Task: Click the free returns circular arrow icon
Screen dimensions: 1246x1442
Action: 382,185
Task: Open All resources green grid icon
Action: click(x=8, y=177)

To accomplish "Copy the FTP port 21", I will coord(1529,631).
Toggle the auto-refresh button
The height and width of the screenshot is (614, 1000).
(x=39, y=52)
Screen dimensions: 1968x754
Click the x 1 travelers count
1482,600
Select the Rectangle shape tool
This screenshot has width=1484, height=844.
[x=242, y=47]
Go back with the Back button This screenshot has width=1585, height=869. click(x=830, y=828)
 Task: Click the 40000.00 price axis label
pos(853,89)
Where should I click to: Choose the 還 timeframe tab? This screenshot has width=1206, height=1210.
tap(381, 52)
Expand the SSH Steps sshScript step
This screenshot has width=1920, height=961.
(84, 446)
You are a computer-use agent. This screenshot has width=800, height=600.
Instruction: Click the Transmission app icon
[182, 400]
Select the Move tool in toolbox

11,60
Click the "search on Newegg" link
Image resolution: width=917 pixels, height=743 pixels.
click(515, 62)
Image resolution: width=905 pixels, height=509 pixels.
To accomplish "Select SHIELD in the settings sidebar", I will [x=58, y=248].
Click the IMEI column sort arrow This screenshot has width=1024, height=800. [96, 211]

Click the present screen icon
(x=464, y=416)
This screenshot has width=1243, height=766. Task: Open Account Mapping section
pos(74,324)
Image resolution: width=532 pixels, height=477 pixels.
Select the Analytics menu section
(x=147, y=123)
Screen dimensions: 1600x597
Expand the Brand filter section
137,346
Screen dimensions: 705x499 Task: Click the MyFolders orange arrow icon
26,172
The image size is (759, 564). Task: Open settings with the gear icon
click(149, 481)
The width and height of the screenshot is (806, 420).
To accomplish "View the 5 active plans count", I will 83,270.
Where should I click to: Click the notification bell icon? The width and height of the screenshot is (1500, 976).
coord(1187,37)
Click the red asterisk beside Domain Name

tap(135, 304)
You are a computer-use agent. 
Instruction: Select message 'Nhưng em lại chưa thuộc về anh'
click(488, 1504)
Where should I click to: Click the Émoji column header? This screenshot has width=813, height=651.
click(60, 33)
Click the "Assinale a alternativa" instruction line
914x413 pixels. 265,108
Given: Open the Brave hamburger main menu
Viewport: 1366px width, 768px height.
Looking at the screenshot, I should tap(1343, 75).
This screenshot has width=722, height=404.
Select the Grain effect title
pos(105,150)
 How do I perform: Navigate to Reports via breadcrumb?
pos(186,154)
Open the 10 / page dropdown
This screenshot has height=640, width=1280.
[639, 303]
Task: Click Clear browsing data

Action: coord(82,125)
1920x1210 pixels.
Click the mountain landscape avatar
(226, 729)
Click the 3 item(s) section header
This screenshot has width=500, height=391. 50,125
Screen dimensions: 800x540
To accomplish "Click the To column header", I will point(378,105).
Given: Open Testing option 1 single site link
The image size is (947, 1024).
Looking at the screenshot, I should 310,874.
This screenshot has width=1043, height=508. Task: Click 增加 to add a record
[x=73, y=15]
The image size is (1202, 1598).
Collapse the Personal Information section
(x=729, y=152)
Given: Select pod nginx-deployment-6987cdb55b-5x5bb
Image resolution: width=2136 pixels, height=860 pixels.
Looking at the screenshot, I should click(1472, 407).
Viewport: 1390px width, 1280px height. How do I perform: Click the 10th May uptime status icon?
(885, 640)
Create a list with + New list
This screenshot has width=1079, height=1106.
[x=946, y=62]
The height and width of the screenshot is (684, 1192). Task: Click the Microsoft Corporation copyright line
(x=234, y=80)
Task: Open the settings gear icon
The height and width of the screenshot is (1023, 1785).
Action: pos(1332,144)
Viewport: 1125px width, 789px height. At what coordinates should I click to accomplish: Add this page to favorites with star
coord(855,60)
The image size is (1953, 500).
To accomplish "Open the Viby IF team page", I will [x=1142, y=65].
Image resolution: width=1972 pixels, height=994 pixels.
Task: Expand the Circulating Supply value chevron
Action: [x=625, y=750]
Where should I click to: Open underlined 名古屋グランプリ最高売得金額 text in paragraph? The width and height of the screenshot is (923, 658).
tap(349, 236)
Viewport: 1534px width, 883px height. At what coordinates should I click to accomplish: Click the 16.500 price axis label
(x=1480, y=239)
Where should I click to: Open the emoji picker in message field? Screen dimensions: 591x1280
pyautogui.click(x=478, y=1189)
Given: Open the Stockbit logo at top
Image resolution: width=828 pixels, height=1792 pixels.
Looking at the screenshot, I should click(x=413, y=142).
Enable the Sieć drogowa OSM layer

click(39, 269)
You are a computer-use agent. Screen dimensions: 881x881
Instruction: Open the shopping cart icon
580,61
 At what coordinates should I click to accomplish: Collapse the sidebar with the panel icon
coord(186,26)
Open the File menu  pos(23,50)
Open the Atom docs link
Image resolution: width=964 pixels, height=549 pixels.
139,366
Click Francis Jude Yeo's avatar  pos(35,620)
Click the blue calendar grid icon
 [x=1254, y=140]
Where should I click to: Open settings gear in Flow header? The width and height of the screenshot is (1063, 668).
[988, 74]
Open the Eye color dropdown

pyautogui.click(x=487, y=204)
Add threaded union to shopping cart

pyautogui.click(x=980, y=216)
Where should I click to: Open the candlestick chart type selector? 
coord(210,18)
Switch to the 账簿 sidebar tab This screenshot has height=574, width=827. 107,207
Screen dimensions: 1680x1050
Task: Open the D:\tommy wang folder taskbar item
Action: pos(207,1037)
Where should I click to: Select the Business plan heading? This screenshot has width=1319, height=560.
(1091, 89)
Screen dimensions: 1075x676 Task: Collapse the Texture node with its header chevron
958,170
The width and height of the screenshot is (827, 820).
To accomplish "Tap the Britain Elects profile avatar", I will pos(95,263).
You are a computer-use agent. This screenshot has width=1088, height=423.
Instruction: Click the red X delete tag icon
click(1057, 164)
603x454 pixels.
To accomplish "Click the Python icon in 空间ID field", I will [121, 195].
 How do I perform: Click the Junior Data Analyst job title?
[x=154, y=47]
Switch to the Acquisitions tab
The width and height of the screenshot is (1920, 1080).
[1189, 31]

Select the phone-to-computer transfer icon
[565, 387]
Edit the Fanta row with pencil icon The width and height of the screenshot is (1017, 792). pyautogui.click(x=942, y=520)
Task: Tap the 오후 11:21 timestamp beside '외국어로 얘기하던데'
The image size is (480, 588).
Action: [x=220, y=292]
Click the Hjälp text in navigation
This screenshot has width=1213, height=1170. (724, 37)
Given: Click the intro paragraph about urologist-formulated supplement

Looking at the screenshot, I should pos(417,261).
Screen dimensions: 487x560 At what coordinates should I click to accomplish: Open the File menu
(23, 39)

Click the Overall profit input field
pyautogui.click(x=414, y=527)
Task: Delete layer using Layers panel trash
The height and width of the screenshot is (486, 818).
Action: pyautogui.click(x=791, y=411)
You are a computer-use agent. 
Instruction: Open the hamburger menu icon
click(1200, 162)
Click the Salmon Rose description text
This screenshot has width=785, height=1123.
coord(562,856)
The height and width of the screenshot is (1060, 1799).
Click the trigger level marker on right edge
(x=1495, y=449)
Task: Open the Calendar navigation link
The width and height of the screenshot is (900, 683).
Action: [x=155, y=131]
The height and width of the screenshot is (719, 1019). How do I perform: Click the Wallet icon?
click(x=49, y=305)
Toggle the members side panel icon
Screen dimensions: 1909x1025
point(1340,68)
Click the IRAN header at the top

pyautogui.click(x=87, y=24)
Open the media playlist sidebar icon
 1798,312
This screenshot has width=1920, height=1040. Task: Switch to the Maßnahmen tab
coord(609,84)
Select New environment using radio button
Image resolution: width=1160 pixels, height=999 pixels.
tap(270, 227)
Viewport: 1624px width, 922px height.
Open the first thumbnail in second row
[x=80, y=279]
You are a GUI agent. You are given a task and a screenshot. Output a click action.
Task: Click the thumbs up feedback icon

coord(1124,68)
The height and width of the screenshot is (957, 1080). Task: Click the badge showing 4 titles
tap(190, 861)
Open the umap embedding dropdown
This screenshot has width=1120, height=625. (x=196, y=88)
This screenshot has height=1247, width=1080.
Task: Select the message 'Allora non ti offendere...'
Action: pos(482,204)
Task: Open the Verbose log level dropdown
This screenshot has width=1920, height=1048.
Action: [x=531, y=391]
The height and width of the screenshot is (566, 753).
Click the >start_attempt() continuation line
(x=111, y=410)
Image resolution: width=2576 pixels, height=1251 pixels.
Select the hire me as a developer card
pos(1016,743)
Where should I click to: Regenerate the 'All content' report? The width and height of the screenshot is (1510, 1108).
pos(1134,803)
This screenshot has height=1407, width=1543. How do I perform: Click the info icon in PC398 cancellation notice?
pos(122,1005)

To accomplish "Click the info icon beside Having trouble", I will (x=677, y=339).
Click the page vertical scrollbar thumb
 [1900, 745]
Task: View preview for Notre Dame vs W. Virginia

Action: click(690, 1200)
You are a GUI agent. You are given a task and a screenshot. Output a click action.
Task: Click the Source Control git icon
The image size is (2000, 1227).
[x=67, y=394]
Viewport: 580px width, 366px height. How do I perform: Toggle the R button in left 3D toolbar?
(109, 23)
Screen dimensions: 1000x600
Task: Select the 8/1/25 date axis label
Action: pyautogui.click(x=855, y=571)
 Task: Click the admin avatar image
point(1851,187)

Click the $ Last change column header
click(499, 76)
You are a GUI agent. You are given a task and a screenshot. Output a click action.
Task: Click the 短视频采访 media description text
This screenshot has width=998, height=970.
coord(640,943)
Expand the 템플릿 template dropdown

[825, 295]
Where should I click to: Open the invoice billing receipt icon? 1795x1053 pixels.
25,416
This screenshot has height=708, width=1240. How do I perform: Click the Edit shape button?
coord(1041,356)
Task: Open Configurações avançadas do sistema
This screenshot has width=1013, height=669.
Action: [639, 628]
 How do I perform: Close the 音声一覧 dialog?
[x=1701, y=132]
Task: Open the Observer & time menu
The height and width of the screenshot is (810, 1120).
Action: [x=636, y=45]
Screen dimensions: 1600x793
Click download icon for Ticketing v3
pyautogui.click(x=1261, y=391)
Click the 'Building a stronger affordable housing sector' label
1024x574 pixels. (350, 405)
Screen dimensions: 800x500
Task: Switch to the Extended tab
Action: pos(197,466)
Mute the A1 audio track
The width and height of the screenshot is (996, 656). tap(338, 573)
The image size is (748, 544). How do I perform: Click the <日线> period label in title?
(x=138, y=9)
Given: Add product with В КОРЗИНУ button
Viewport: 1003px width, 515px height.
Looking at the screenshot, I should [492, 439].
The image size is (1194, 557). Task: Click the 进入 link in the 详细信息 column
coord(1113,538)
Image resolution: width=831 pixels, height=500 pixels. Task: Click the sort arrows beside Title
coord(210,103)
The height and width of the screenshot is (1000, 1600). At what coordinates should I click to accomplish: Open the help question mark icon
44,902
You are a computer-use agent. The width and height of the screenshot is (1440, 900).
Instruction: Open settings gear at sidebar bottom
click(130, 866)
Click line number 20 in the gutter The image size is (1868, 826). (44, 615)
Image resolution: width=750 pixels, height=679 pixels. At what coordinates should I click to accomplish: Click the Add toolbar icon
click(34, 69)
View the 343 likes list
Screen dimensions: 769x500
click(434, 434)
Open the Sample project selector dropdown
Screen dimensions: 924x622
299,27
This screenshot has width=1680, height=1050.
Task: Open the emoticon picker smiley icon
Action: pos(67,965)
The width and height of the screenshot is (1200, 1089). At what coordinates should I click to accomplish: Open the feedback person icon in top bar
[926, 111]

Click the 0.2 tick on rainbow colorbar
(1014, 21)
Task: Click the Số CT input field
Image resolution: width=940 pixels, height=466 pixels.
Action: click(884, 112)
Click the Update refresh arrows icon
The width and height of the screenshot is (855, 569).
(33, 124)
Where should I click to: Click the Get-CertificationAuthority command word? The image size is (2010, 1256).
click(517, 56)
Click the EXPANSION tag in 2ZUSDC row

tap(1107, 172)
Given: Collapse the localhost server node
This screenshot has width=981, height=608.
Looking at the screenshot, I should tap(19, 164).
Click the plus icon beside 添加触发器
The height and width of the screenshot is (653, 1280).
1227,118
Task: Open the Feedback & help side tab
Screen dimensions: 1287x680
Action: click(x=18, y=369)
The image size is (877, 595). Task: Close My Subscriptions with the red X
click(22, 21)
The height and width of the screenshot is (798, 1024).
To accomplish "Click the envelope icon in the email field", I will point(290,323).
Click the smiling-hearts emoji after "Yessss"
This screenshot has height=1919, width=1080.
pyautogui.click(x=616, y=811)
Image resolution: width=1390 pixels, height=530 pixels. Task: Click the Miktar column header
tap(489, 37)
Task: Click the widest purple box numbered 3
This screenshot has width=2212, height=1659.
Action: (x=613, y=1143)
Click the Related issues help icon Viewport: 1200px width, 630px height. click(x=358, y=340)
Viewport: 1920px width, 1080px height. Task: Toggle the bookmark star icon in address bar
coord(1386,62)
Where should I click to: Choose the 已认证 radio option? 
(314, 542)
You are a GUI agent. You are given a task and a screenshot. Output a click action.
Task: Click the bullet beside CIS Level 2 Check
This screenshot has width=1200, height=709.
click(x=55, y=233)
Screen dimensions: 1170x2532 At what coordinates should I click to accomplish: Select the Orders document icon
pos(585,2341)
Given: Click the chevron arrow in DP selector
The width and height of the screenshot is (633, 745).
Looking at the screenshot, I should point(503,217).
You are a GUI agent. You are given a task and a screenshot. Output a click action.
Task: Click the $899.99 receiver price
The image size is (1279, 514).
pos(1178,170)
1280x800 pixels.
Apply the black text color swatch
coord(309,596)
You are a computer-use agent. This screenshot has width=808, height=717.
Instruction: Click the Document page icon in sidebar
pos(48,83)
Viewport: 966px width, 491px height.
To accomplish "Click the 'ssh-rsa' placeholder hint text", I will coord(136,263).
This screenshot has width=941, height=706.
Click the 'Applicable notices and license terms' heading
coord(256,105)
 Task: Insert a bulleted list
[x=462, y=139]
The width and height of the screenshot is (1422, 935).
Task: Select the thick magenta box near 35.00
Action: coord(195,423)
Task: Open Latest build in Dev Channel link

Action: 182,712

• • •

### [What is expected]
The lines above starting at the one that contains "Where should I click to: Open settings" and ending at the one that contains "has width=1088, height=423." must be transcribed exactly, and no other lines may appear.

### [Response area]
Where should I click to: Open settings gear in Flow header? The width and height of the screenshot is (1063, 668).
[988, 74]
Open the Eye color dropdown

pyautogui.click(x=487, y=204)
Add threaded union to shopping cart

pyautogui.click(x=980, y=216)
Where should I click to: Open the candlestick chart type selector? 
coord(210,18)
Switch to the 账簿 sidebar tab This screenshot has height=574, width=827. 107,207
Screen dimensions: 1680x1050
Task: Open the D:\tommy wang folder taskbar item
Action: pos(207,1037)
Where should I click to: Select the Business plan heading? This screenshot has width=1319, height=560.
(1091, 89)
Screen dimensions: 1075x676 Task: Collapse the Texture node with its header chevron
958,170
The width and height of the screenshot is (827, 820).
To accomplish "Tap the Britain Elects profile avatar", I will pos(95,263).
You are a computer-use agent. This screenshot has width=1088, height=423.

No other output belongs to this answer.